Material:

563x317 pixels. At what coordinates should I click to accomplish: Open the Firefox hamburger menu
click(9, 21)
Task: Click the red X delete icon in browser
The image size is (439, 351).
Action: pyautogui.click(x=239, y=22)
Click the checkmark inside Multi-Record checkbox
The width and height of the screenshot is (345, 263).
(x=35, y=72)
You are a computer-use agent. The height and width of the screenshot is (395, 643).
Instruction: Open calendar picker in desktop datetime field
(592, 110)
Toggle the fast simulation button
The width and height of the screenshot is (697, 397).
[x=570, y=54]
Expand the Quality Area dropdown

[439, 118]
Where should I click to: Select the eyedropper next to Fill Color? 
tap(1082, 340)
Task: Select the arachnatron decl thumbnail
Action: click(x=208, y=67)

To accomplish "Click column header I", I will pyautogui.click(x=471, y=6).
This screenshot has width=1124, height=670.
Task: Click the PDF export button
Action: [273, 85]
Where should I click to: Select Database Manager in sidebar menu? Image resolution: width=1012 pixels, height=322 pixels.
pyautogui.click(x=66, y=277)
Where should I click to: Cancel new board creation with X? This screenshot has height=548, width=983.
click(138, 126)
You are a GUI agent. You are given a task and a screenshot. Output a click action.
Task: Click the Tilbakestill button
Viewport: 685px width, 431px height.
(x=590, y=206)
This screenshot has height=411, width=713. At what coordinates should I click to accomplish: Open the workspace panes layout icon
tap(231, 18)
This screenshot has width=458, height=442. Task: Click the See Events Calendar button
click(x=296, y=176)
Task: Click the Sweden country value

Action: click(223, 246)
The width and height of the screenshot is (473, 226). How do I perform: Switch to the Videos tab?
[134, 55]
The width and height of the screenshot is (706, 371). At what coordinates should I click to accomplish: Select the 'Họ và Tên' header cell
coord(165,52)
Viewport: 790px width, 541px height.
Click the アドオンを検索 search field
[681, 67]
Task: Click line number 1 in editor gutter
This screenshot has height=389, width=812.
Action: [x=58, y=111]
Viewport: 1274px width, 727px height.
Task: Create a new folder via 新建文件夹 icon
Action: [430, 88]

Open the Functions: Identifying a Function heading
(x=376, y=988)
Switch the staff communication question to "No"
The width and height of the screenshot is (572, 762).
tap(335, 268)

What is needed:
Rewrite all of the records above, putting "Where do I click to" wherever "Where should I click to" appears and keeping everything else the same.

Answer below:
563x317 pixels. At what coordinates should I click to accomplish: Open the Firefox hamburger menu
click(9, 21)
Task: Click the red X delete icon in browser
The image size is (439, 351).
Action: pyautogui.click(x=239, y=22)
Click the checkmark inside Multi-Record checkbox
The width and height of the screenshot is (345, 263).
(x=35, y=72)
You are a computer-use agent. The height and width of the screenshot is (395, 643).
Instruction: Open calendar picker in desktop datetime field
(592, 110)
Toggle the fast simulation button
The width and height of the screenshot is (697, 397).
[x=570, y=54]
Expand the Quality Area dropdown

[439, 118]
Where do I click to: Select the eyedropper next to Fill Color? 
tap(1082, 340)
Task: Select the arachnatron decl thumbnail
Action: click(x=208, y=67)

To accomplish "Click column header I", I will pyautogui.click(x=471, y=6).
This screenshot has width=1124, height=670.
Task: Click the PDF export button
Action: [273, 85]
Where do I click to: Select Database Manager in sidebar menu? Image resolution: width=1012 pixels, height=322 pixels.
pyautogui.click(x=66, y=277)
Where do I click to: Cancel new board creation with X? This screenshot has height=548, width=983.
click(138, 126)
You are a GUI agent. You are given a task and a screenshot. Output a click action.
Task: Click the Tilbakestill button
Viewport: 685px width, 431px height.
(x=590, y=206)
This screenshot has height=411, width=713. At what coordinates should I click to accomplish: Open the workspace panes layout icon
tap(231, 18)
This screenshot has width=458, height=442. Task: Click the See Events Calendar button
click(x=296, y=176)
Task: Click the Sweden country value

Action: click(223, 246)
The width and height of the screenshot is (473, 226). How do I perform: Switch to the Videos tab?
[134, 55]
The width and height of the screenshot is (706, 371). At what coordinates should I click to accomplish: Select the 'Họ và Tên' header cell
coord(165,52)
Viewport: 790px width, 541px height.
Click the アドオンを検索 search field
[681, 67]
Task: Click line number 1 in editor gutter
This screenshot has height=389, width=812.
Action: [x=58, y=111]
Viewport: 1274px width, 727px height.
Task: Create a new folder via 新建文件夹 icon
Action: [430, 88]

Open the Functions: Identifying a Function heading
(x=376, y=988)
Switch the staff communication question to "No"
The width and height of the screenshot is (572, 762).
tap(335, 268)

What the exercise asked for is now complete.